Neutron-rich chromium isotope anomalies in supernova nanoparticles
Nicolas Dauphas, Laurent Remusat, James Chen, Mathieu Roskosz, Dimitri, Papanastassiou, Julien Stodolna, Yunbin Guan, Chi Ma, John Eiler

TL;DR
This study identifies neutron-rich chromium isotope anomalies in primitive meteorites as nanoparticles, likely spinels from supernovae, providing insights into stellar nucleosynthesis and the early solar system's formation.
Contribution
The paper discovers that 54Cr anomalies are carried by nanoparticles, probably spinels, in meteorites, linking them to supernova nucleosynthesis and solar system formation.
Findings
54Cr anomalies are carried by nanoparticles in meteorites.
These nanoparticles are likely spinels formed in supernovae.
Variations in 54Cr suggest late injection of supernova material into the solar system.
Abstract
Neutron-rich isotopes with masses near that of iron are produced in type Ia and II supernovae. Traces of such nucleosynthesis are found in primitive meteorites in the form of variations in the isotopic abundance of 54Cr, the most neutron-rich stable isotope of chromium.
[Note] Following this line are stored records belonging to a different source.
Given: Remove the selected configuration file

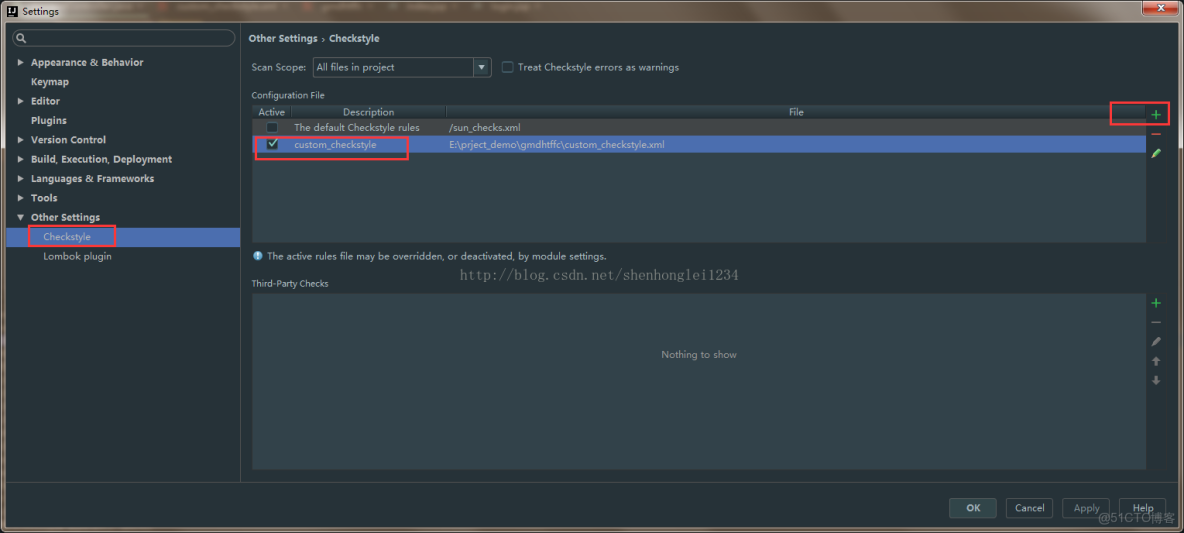Looking at the screenshot, I should tap(1156, 134).
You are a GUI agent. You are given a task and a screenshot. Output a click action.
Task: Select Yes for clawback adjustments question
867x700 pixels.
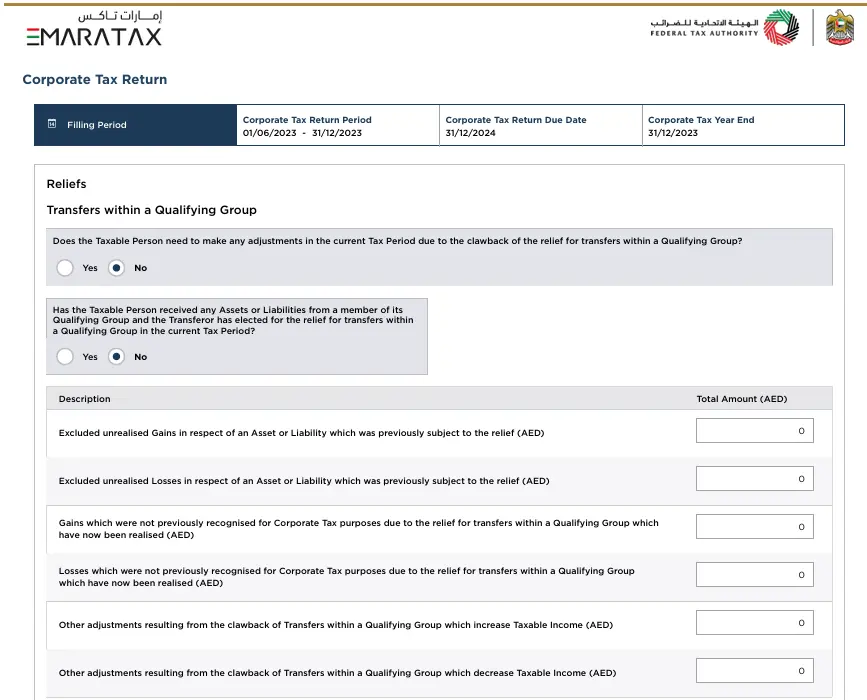[65, 268]
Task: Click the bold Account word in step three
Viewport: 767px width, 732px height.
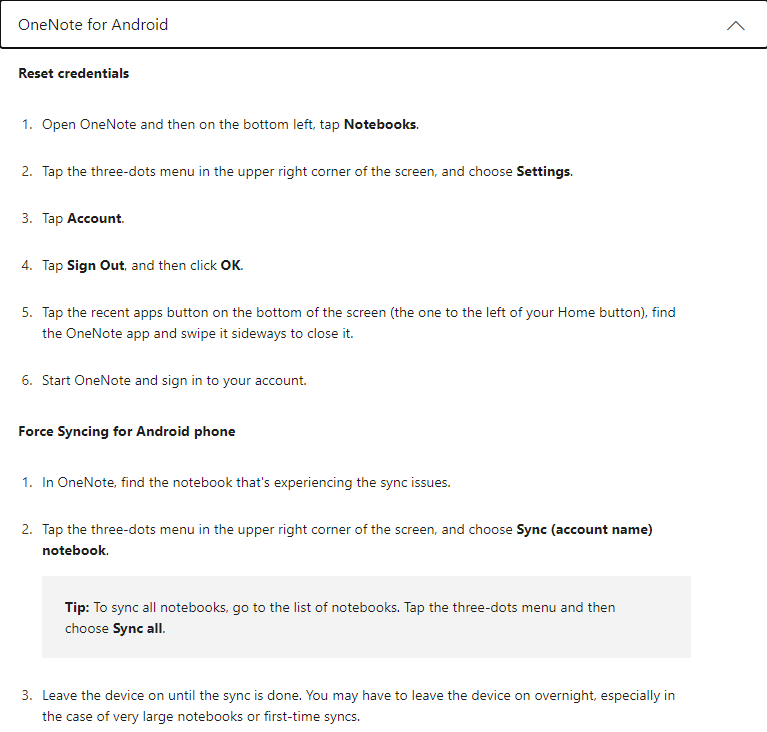Action: 94,218
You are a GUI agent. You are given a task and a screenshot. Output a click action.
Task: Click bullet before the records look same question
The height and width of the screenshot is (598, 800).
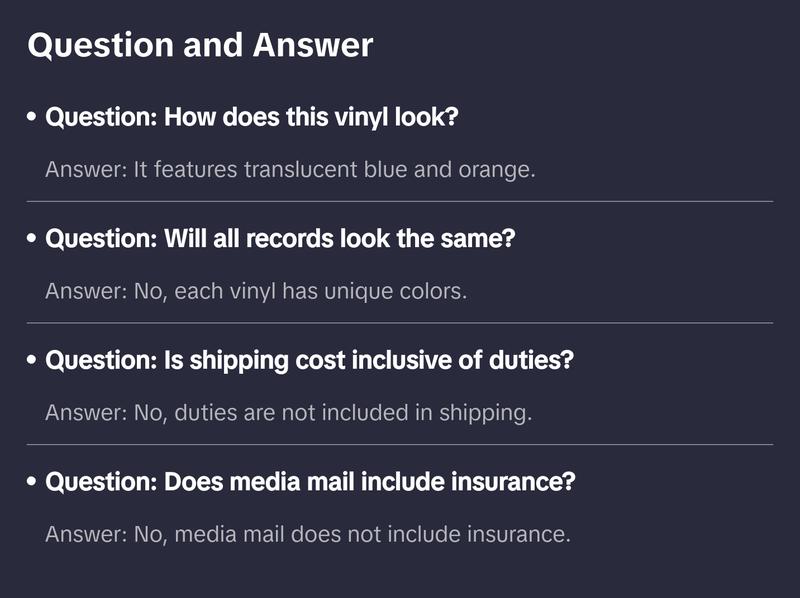point(33,240)
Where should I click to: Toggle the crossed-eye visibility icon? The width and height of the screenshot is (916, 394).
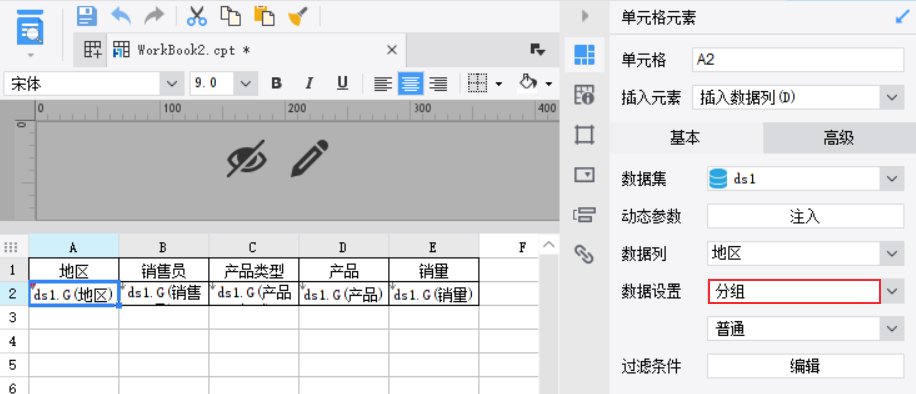247,158
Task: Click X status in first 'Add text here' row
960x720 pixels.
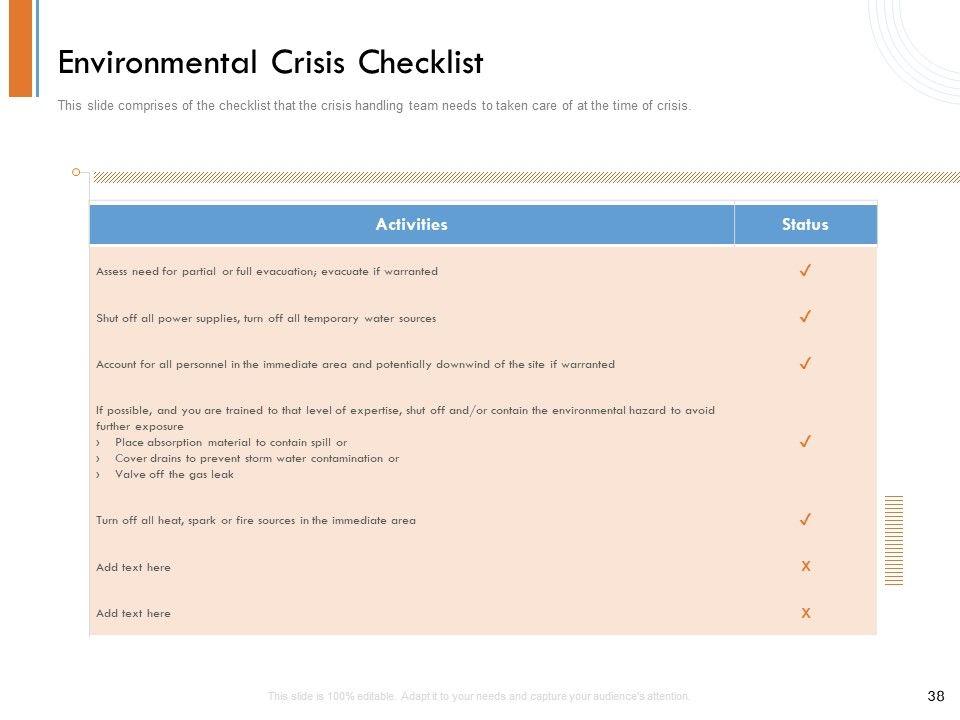Action: [x=805, y=566]
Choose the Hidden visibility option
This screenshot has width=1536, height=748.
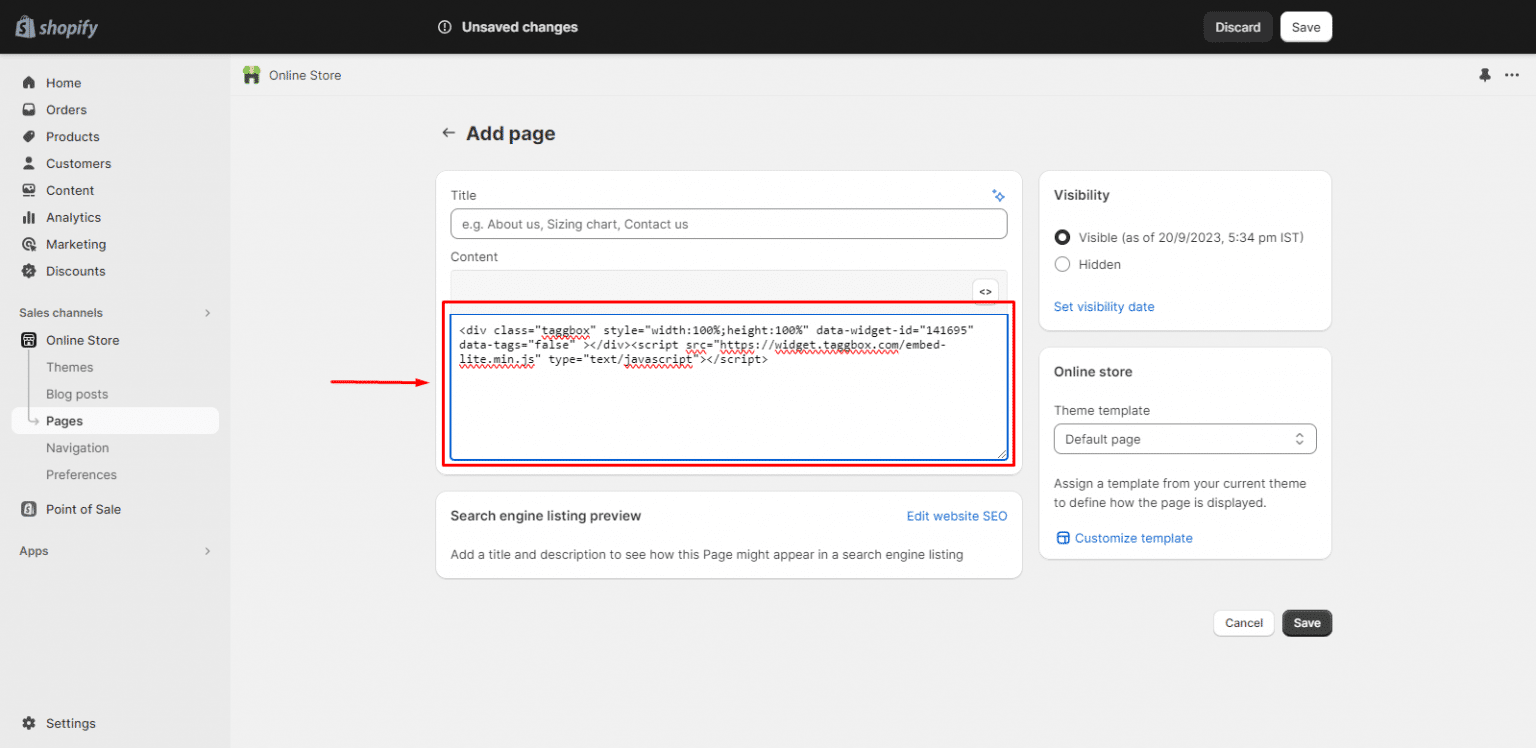1062,264
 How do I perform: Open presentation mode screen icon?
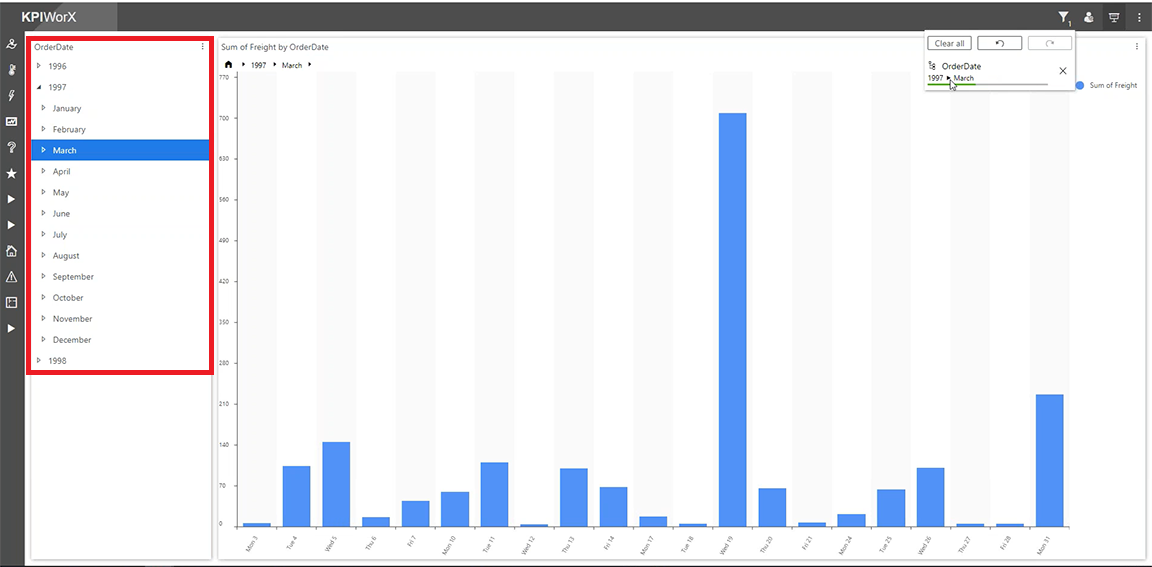(1113, 17)
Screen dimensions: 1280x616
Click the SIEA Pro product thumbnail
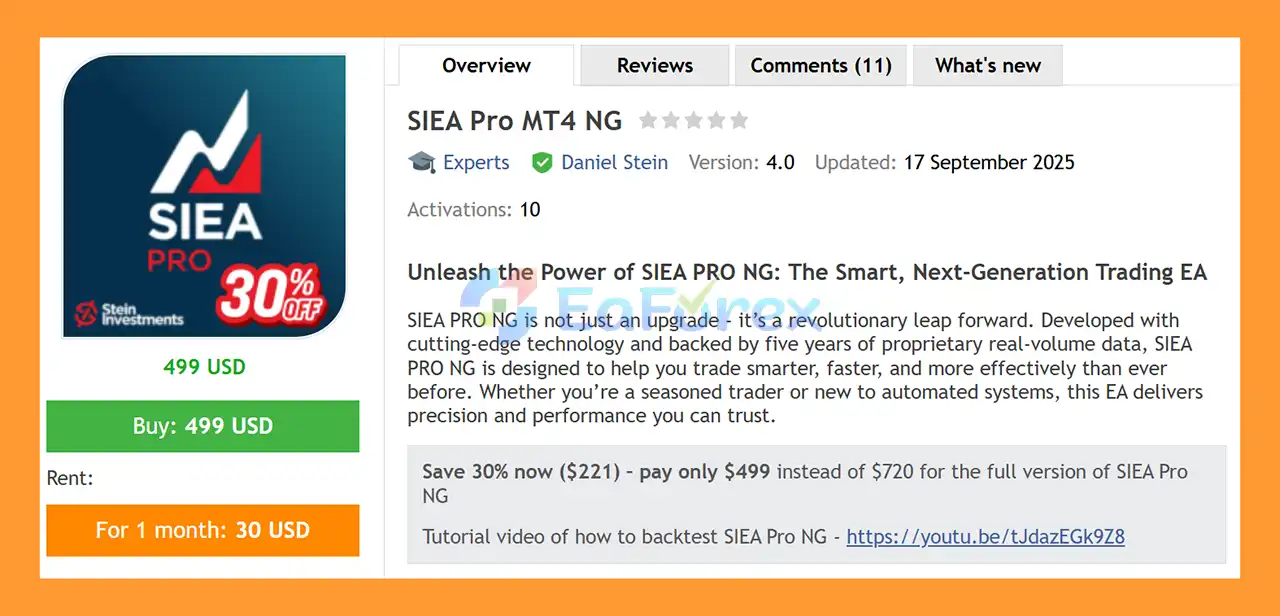pyautogui.click(x=203, y=196)
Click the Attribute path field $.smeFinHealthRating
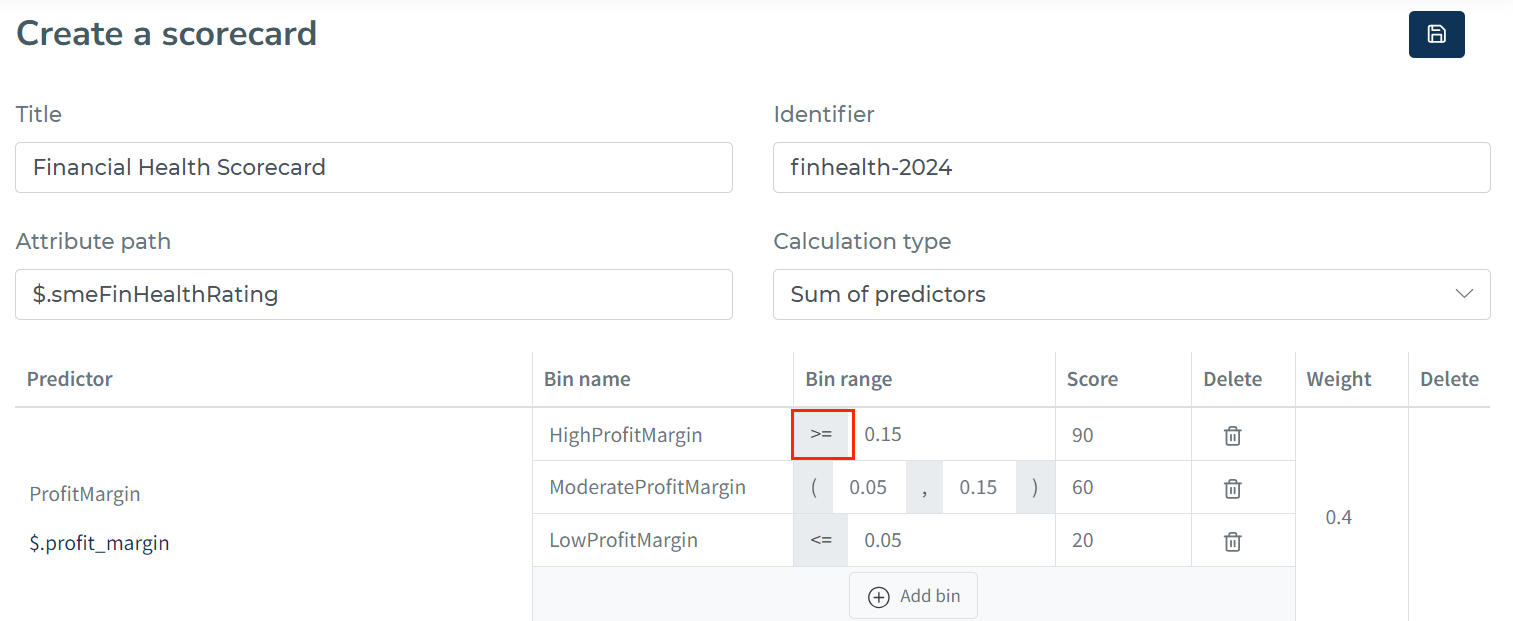This screenshot has width=1513, height=621. (x=374, y=294)
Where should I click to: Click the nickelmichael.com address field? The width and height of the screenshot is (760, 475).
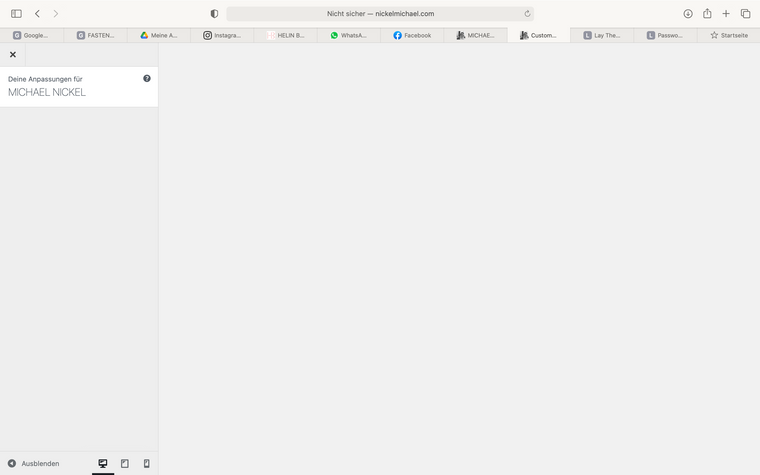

The hosts of these isotopic anomalies must be presolar grains that condensed in the outflows of supernovae, offering the opportunity to study the nucleosynthesis of iron-peak nuclei in ways that complement spectroscopic observations and can inform models of stellar evolution. However, despite almost two decades of extensive search, the carrier of 54Cr anomalies is still unknown, presumably because it is fine-grained and is chemically labile. Here we identify in the primitive meteorite Orgueil the carrier of 54Cr-anomalies as nanoparticles, most likely spinels that show large enrichments in 54Cr relative to solar…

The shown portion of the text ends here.